Two Buffalo police officers were charged with assault on Saturday, prosecutors said, after a video showed them shoving a 75-year-old protester in recent demonstrations over the death of George Floyd.
Robert McCabe and Aaron Torgalski, who surrendered Saturday morning, pleaded not guilty to second-degree assault. They were released without bail.
As hundreds of thousands march across the country, police in numerous US cities have faced condemnation for their crackdowns on demonstrations, including punching, kicking, teargassing, pepper-spraying and driving vehicles at often peaceful protesters.
McCabe, 32, and Torgalski, 39, “crossed a line” when they shoved the man down hard enough for him to fall backward and hit his head on the sidewalk, said John Flynn, the Erie county district attorney, at a news conference, calling the victim “a harmless 75-year-old man” .
The officers had been suspended without pay Friday after a TV crew captured the confrontation the night before. If convicted of the felony assault charge, they face up to seven years in prison.
Police officers in Buffalo, however, have stood by their colleagues. On Saturday a crowd of off-duty officers, firefighters and others gathered outside the courthouse in a show of support for the accused officers and cheered when they were released.
“It was tremendous, tremendous to see,” John Evans, president of the Buffalo Police Benevolent Association, told WIVB-TV. “I just think it’s a strong indication of the outrage, basically, over this travesty.”
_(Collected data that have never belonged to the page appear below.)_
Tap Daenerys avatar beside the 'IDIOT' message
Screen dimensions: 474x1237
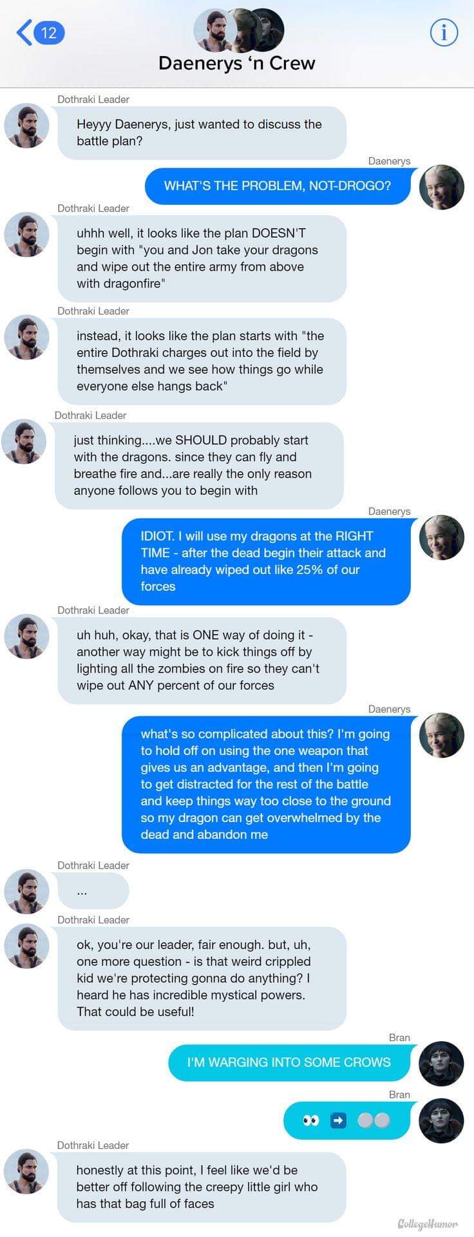(x=442, y=537)

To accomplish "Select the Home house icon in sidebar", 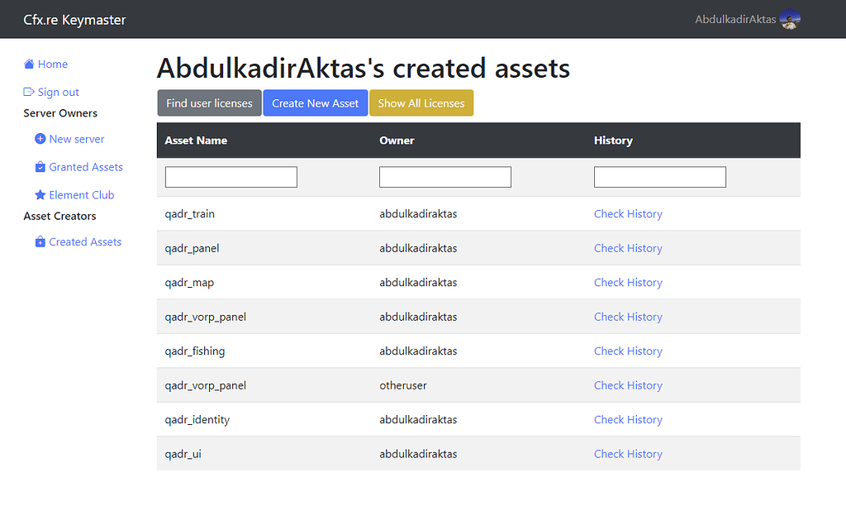I will [x=31, y=64].
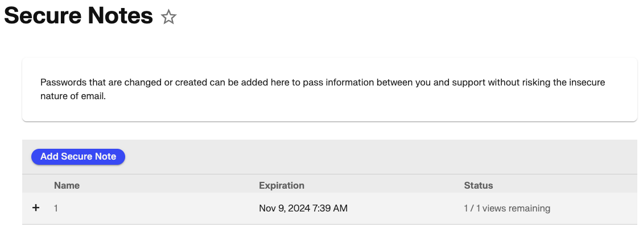The image size is (643, 232).
Task: Select the note named 1 in the table
Action: pyautogui.click(x=56, y=208)
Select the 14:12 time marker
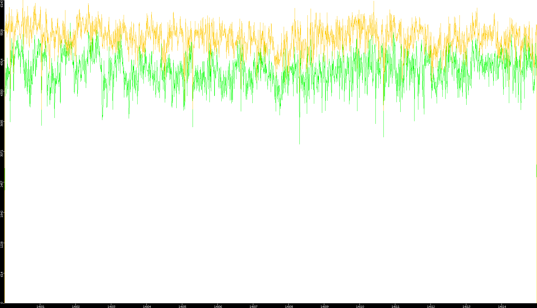This screenshot has height=308, width=537. coord(431,307)
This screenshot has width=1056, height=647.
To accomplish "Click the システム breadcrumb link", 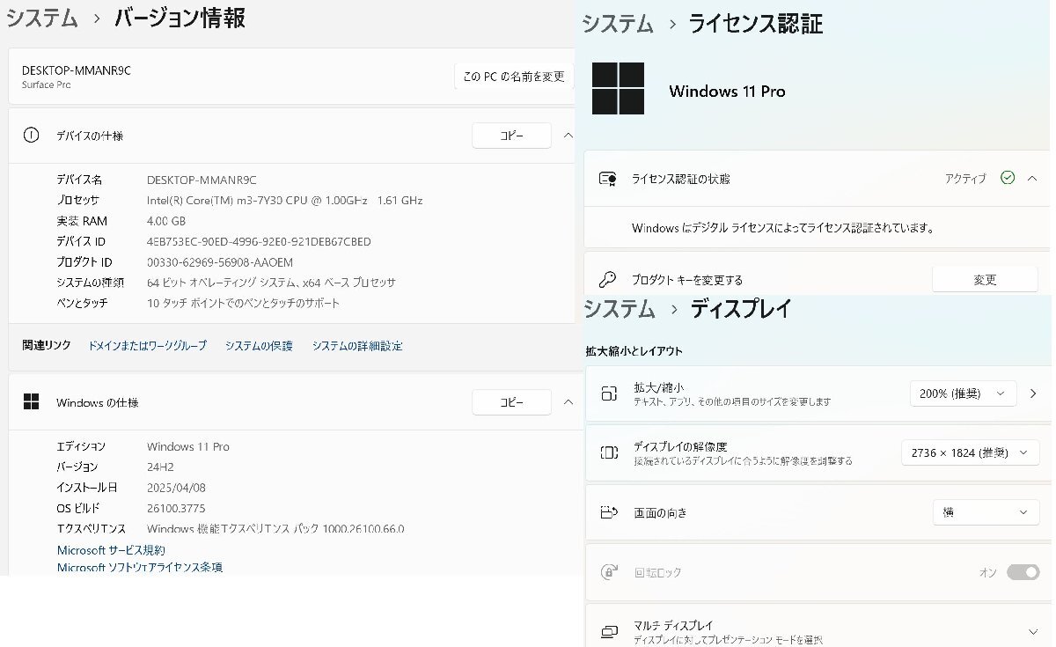I will 41,18.
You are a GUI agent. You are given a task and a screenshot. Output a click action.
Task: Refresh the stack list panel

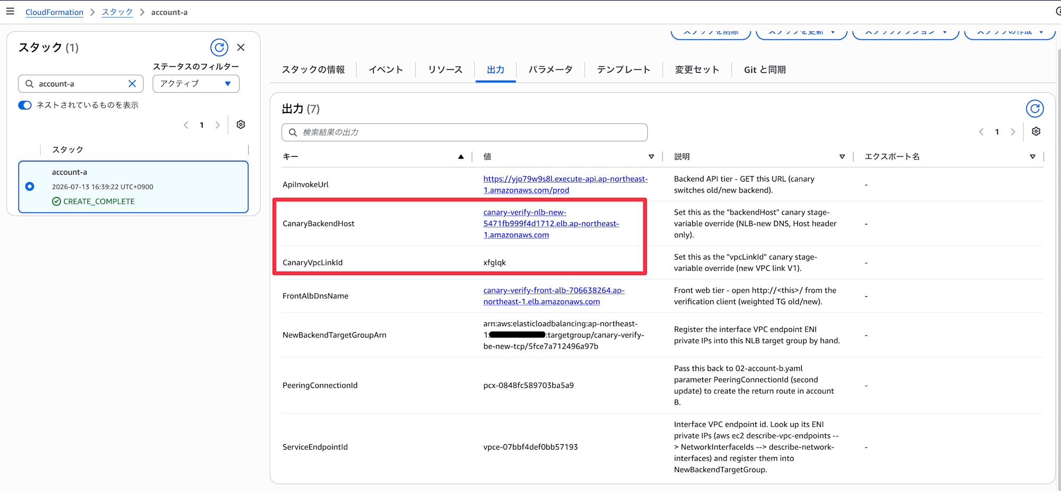(x=219, y=47)
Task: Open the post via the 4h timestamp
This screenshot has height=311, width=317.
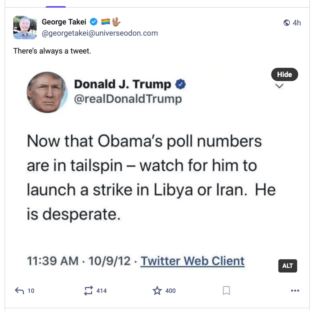Action: click(x=297, y=23)
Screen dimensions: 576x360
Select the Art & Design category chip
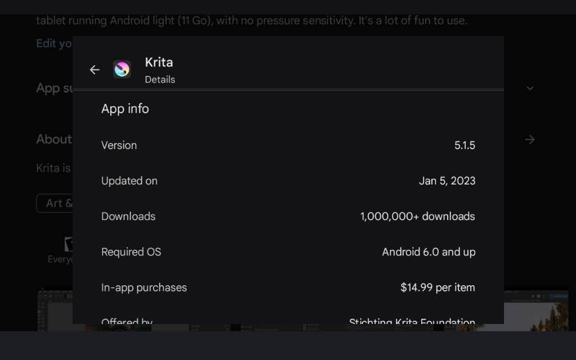click(55, 203)
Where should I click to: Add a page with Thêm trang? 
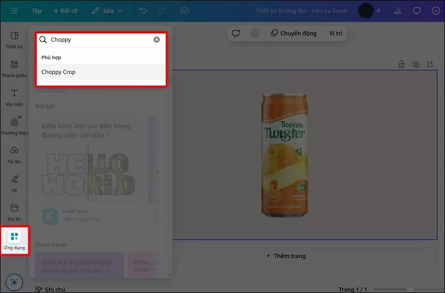pos(286,256)
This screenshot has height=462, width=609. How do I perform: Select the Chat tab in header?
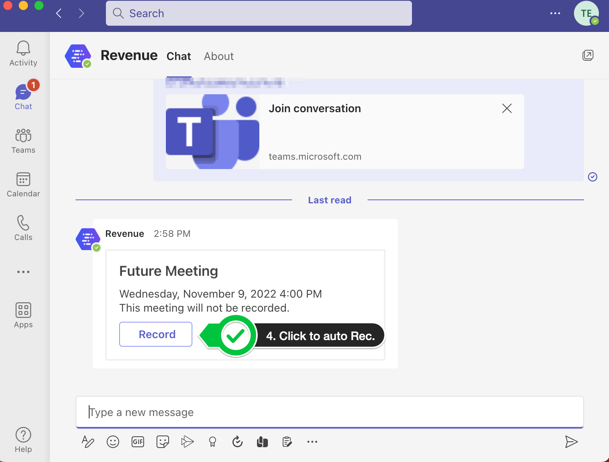tap(179, 56)
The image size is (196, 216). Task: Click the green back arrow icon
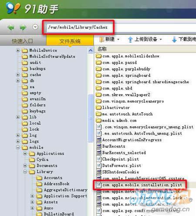[x=11, y=27]
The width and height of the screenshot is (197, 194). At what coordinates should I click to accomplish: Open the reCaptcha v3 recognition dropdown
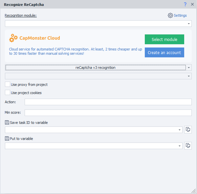tap(189, 68)
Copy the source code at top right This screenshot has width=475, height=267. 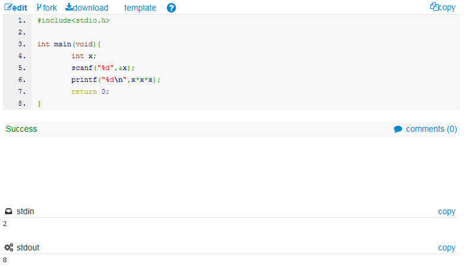pyautogui.click(x=443, y=8)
On Friday, 57 officers, comprising the entire Buffalo police department (BDP) emergency response team, resigned from the team in what a union boss described as a show of support. The resigning officers did not leave their jobs altogether.
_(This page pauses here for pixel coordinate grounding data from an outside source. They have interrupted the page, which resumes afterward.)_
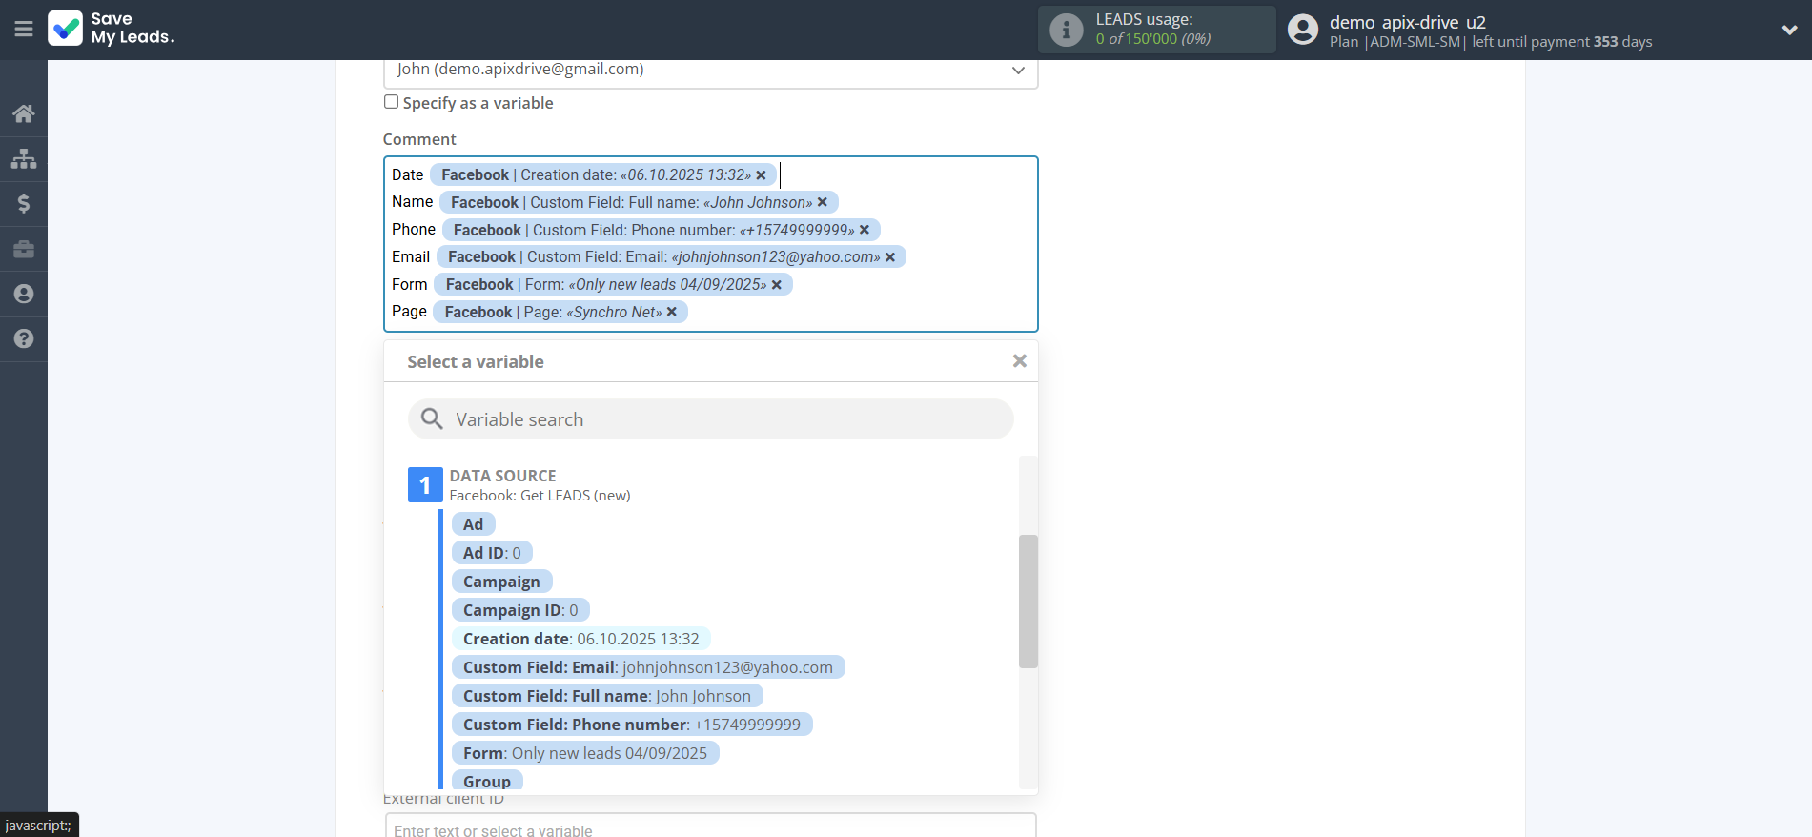Viewport: 1812px width, 837px height.
Task: Select Custom Field: Email variable
Action: (647, 667)
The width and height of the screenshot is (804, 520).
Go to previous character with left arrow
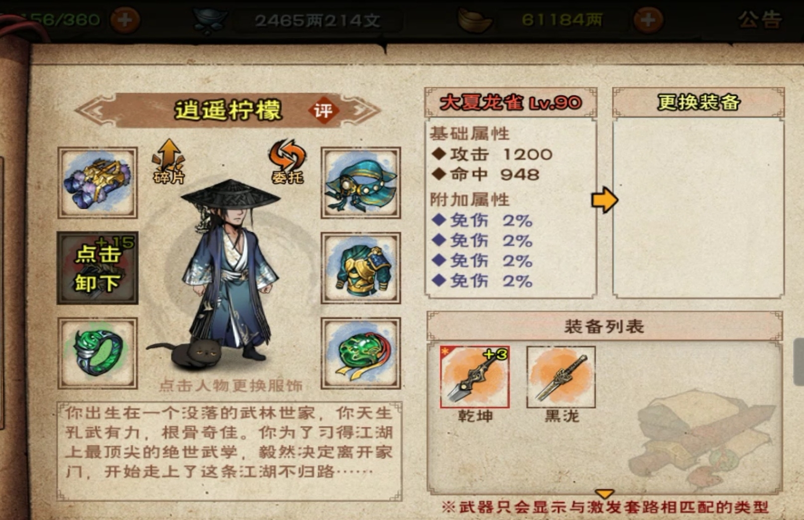coord(95,110)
McCabe’s lawyer, Tom Burton, said after the arraignment that prosecutors didn’t have grounds to bring felony charges. He said his client was a decorated military veteran with a clean record as a police officer.
“Nobody started out their day intending to hurt this fellow,” Burton said. He added that if the victim had followed commands to back off, “none of this would have happened”.
The footage shows the man, identified as Martin Gugino, a longtime activist, approaching a line of helmeted officers holding batons as they cleared demonstrators from Niagara Square around the time of an 8pm curfew.
Two officers push Gugino backward and he hits his head on the pavement. Blood spills as officers walk past. One officer leans down to check on the injured man before another officer urges the colleague to keep walking.
The video sparked outrage online as demonstrators take to cities across the country to protest racial injustice sparked by the death of Floyd, a black man who died after a white police officer pressed a knee into his neck for several minutes.
“I think there was criminal liability, from what I saw on the video,” said Andrew Cuomo, the governor of New York, at a briefing on Saturday. “I think what the mayor did and the district attorney did was right, and I applaud them for acting as quickly as they did.”
“What we saw was horrendous and disgusting, and I believe, illegal,” he added.